State officials estimate road and bridge construction by cities, counties and the state affect up to 400 acres of Minnesota wetlands each year.
If builders' activities that cause wetland loss can't change their plans to save or recreate a wetland at that same location, they can make a withdrawal on the state's wetland bank account.
John Jaschke, Minnesota Board of Water and Soil Resource executive director said the wetland bank balance is currently in the black -- there are more wetlands being created than are being drained.
Jaschke said Minnesota was among the first states to require wetland replacement and the creation of a wetland bank.
"Somewhere, and preferably as nearby as possible and preferably as similar a wetland type as possible, someone will have restored or created a wetland where one has been previously lost," Jaschke said.
Bill Bryson's wetland never had to be restored, and while the background thrum of traffic from nearby Interstate 90 is still detectable on Bryson's land, it is much less intrusive in a wetland rich with the sounds of nature.

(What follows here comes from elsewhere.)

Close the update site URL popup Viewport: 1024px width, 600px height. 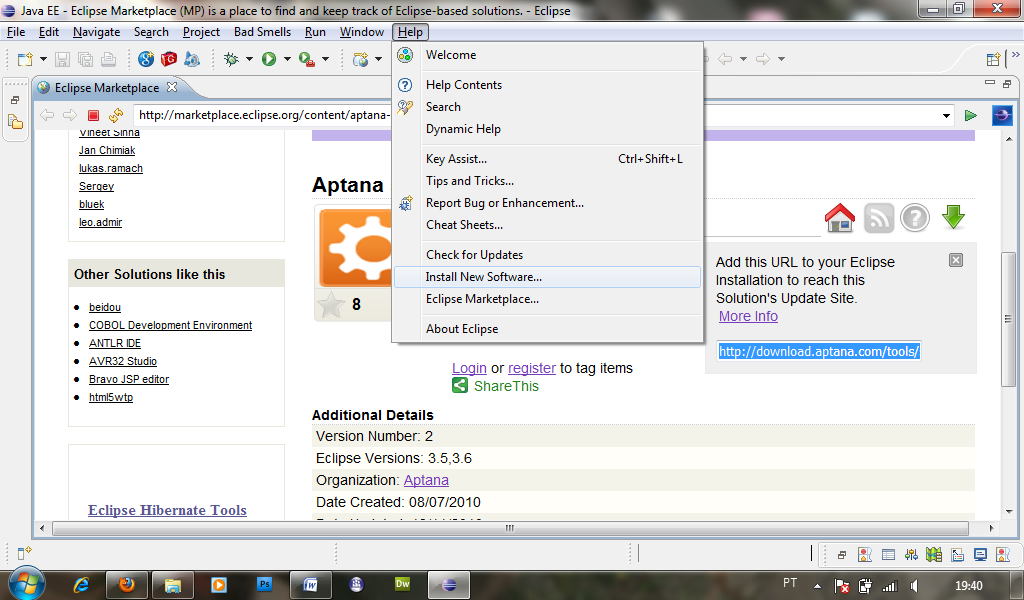955,260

One estimate says the land which now makes up the lower 48 states had 221 million acres of wetlands before white settlers arrived.
The estimate states 100 million acres currently remain.
Bryson and others doubt the claim by officials that the state is no longer losing wetlands.
Minnesota Department of Natural Resource officials estimate the state has 10 million acres of wetlands, about half the amount before white settlement.
The DNR says the state's most heavily farmed counties in the south and west have lost 99 percent of their wetlands to drainage.